Pour Éric Dupuy porte-parole de l’Alliance Nationale pour le changement, le parti de Jean Pierre Fabre, ex-chef de file de l’opposition, joint au téléphone par Anadolu, les mises en garde du gouvernement relèvent des “mêmes vieilles méthodes”.
“Vous comprendrez par là qu’il n’y a rien de nouveau au Togo. Ce sont les mêmes vieilles méthodes éculées qui refont surface. Rependre la violence chaque fois qu’ ils sont en panique. Cela ne nous émeut guère” a-t-il déclaré à AA.

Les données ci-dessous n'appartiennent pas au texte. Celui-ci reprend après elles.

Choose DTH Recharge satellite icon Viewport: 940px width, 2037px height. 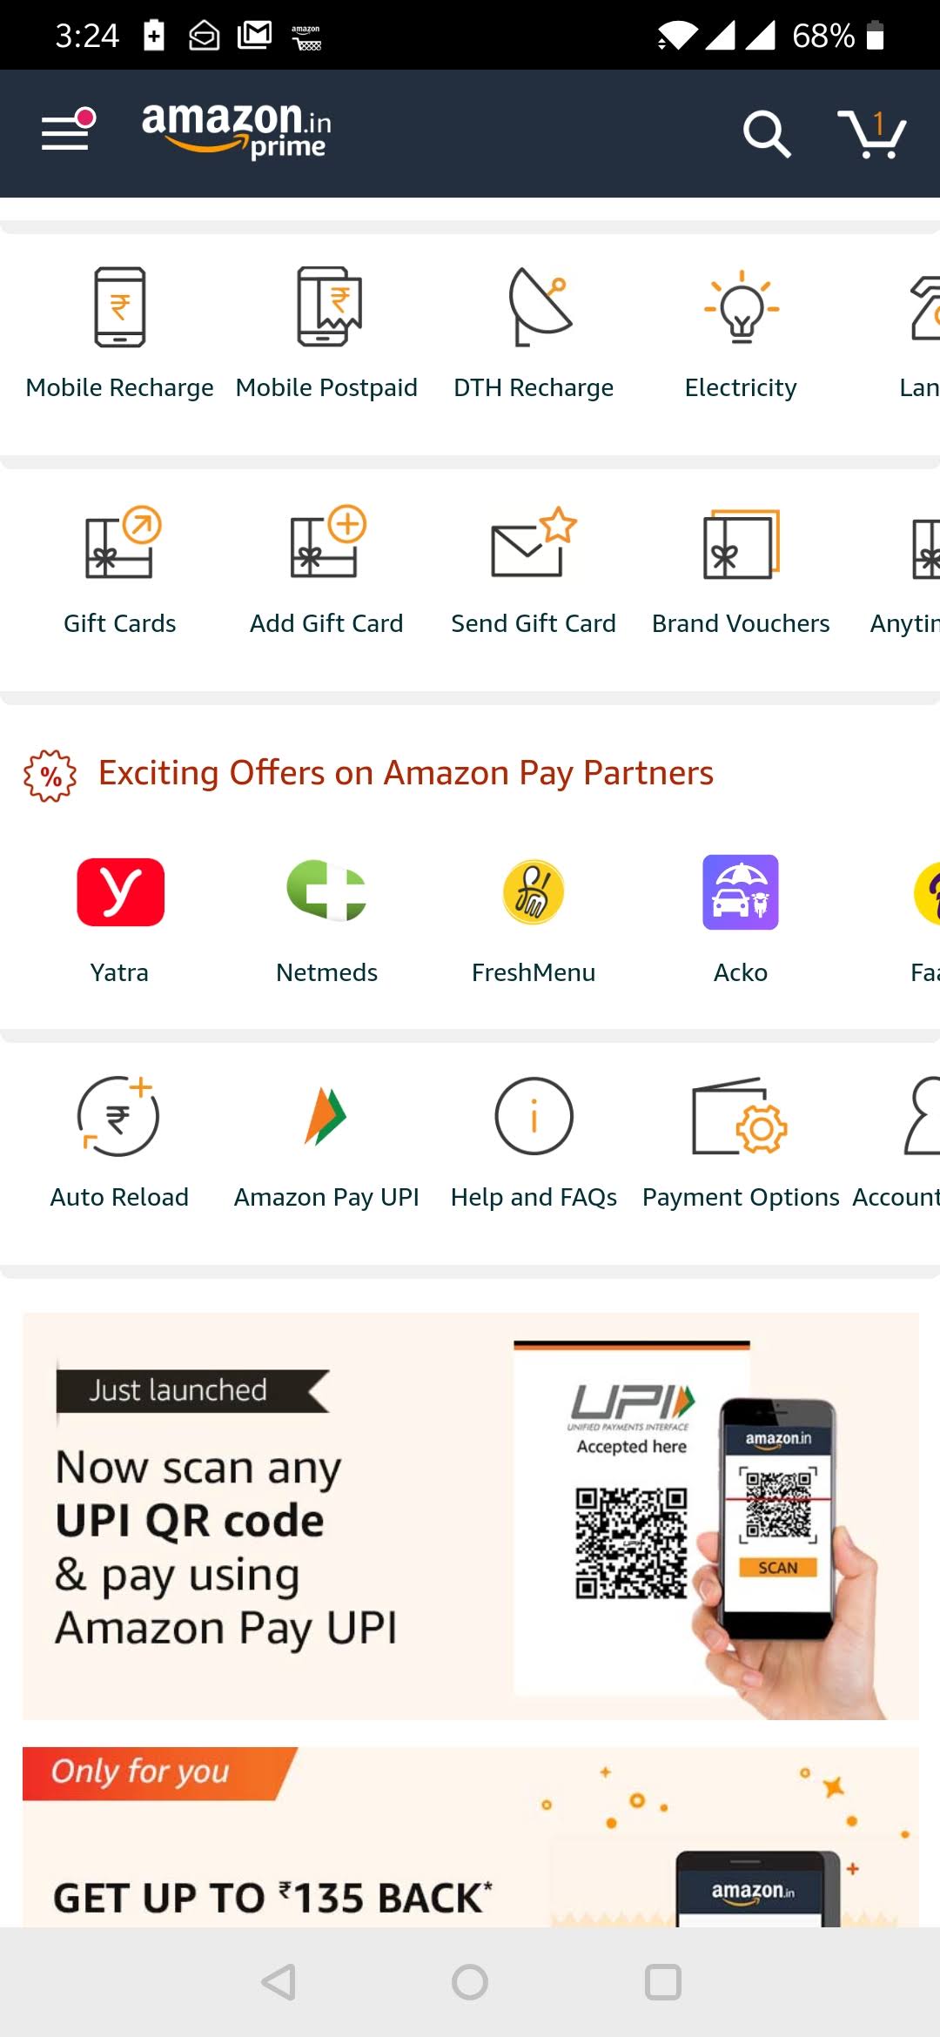[x=540, y=307]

A noter que les quatre partis de l’opposition togolaise (ANC- Alliance Nationale pour le Changement, ADDI- Alliance Démocratique pour le Développement Intégral, PSR- Pacte socialiste pour le Renouveau, et FDR- Front Démocratique pour le Renouveau) et l’organisation de la société civile FCTB- Front Citoyen Togo Debout, qui ont appelé à ces manifestations « contre la réécriture de la constitution togolaise par une Assemblée dont le mandat a expiré », ont bien reçu la notification de l’interdiction.
Cette interdiction est soutenue par deux raisons, d’après la notification que Anadolu a consultée. Il s’agit du « non-respect » du délai des 5 jours ouvrables et aux heures de travail du dépôt de la déclaration préalable des manifestations publiques, et d’un itinéraire qui selon le gouvernement viole l’article 9.2 de la loi sur les manifestations.

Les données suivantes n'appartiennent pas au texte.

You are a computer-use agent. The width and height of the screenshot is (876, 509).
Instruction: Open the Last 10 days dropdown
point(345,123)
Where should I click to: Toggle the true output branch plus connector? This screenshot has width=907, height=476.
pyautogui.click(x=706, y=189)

Cet article interdit en substance des manifestations « sur toutes les routes nationales bitumées, les axes et zones proches des institutions de la République et les axes et zones proches des camps militaires et des camps de services de sécurité, les axes où se déroulent des activités économiques et commerciales dans les centres urbains ».
Les organisateurs ont contesté cette décision du ministre en lui renvoyant dans la matinée du 09 avril une nouvelle correspondance dans laquelle, et la marche et les itinéraires sont maintenues.
En début de soirée du même 9 avril, les organisateurs des manifestations et le ministre de l’Administration territoriale se sont entretenus au cabinet du ministre. Mais rien n’a fuité de ces discussions. Contactés par Anadolu, les leaders de l’opposition ont promis qu’ils communiqueront sur le sujet dans la journée du mercredi 10 avril.
La tension monte entre le pouvoir d’une part et l’opposition et la société civile d’autre part, alors qu’une nouvelle date pour les législatives et régionales vient d’être arrêtée en conseil des ministres. Toujours ce mardi 9 avril 2024, un décret voté en conseil des ministres a retenu la date du 29 avril courant pour ce double scrutin (législatives et régionales). Les campagnes électorales devraient s’ouvrir le samedi 13 avril courant et dureront deux semaines.
Par ailleurs, une cinquantaine d’enseignants des universités du Togo ont appelé mardi soir, le Président Faure Gnassingbé à « arrêter le processus d’adoption de la nouvelle Constitution en cours ».
« Conscients » affirment-ils de leur mission d’éclaireurs et « sans parti pris », ils disent qu’ils désapprouvent « le processus en cours tant dans son principe que dans son opportunité ».
C’est à travers une lettre ouverte publiée tard dans la nuit de ce 9 avril 2024.
Ils demandent au chef de l’Etat togolais, d’accepter que le débat sur le changement constitutionnel « se fasse par les nouveaux députés, élus dans les conditions d’équité et de transparence, et surtout par les citoyens qui seront appelés à se prononcer par voie référendaire ».
« L’élaboration d’une nouvelle Constitution, texte fondamental devant régir notre pays, ne peut se faire dans un climat de tension et de forte contestation. Elle exige un minimum de consensus », écrivent-ils dans leur lettre à Faure Gnassingbé.